- [Given text]:
A spectre is haunting America- the spectre of Trumpism.
Just days after two rogue policemen executed two African American citizens and a lone gunman assassinated 5 Dallas police officers and wounded 7 more, Donald Trump attempted to politicize the tragedy by calling himself the “law and order candidate”. Trump proclaimed:
We must maintain law and order at the highest level, or we will cease to have a country, 100 percent. We will cease to have a country. I am the law and order candidate.”
Trump attacked Hillary Clinton as “weak, ineffective, pandering, and as proven by her recent email scandal, which was an embarrassment not only to her, but to the entire nation as a whole, she’s either a liar or grossly incompetent. One or the other. Very simple. Personally, it’s probably both.
I have heard the “law and order” trope (dog whistle) many times before.
Senator Barry Goldwater introduced the phrase in his 1964 nomination acceptance speech: “We Republicans seek a government that attends to its inherent responsibilities of maintaining … and enforcing law and order.”
In his 1968 acceptance speech, Richard Nixon contextualized the phrase:
When the nation with the greatest tradition of the rule of law is plagued by unprecedented lawlessness; When a nation that has been known for a century for equality of opportunity is torn by unprecedented racial violence; and when the President of the United States cannot travel abroad or to any major city at home without fear of a hostile demonstration — then it’s time for new leadership for the United States of America… And to those who say that law and order is the code word for racism, there and here is a reply: Our goal is justice for every American. If we are to have respect for law in America, we must have laws that deserve respect.
After Nixon became president, the phrase was translated into direct violent police action against civil rights advocates, hippies, student and anti-war activists.
Ronald Reagan also stressed the theme of law and order in his 1964 speech.
After Reagan became president in 1981, the “law” became appointment of tough conservative judges and “order” became more prisons. The number of prisoners tripled from 500,000 in 1980 to 1.5 million in 1994.
When Trump talks about “law and order”, what does he mean exactly?
When Trump says “Make America Great”, what does he mean exactly?
Who is responsible for making America not-so-great such that Trump is needed to make America great, again? Those who flout “law and order”?
Trump subsequently said he expects more racial confrontations during the summer: “It’s time for our hostility against our police, and against all members of law enforcement, to end, and end immediately, right now… I mean, you were having big, big trouble in many cities. And I think that might be just the beginning for this summer.”
I find it disturbing that Trump should use the tired old “law and order” dog whistle after the murder of 5 police officers and wounding of 7 others.
I find it disturbing because that phrase has often been used to spread fear and smear about African Americans as criminals who must be subdued only through crushing police power.
But I consider Trump’s use of the “law and order” in the context of Trump’s other racially, ethnically and religiously inflammatory statements.
Trump has promised to ban all Muslims from entering the U.S. if he became president.

- [Rows]:
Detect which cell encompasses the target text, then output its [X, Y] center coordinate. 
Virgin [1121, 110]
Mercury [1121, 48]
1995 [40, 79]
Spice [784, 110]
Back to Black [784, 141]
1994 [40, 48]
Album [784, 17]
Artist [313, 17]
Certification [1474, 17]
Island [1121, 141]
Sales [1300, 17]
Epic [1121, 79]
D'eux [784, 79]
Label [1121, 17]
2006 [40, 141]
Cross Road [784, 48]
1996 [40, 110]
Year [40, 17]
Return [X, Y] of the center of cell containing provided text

- [Written exercise A]: In the piece on Trump's "law and order" rhetoric, who introduced that phrase in a 1964 nomination acceptance speech?
- [Written exercise B]: Transcribe the piece on Trump's "law and order" rhetoric from "I find it disturbing because" up to and including "crushing police power.".

- [Final result A]: Senator Barry Goldwater

- [Final result B]:
I find it disturbing because that phrase has often been used to spread fear and smear about African Americans as criminals who must be subdued only through crushing police power.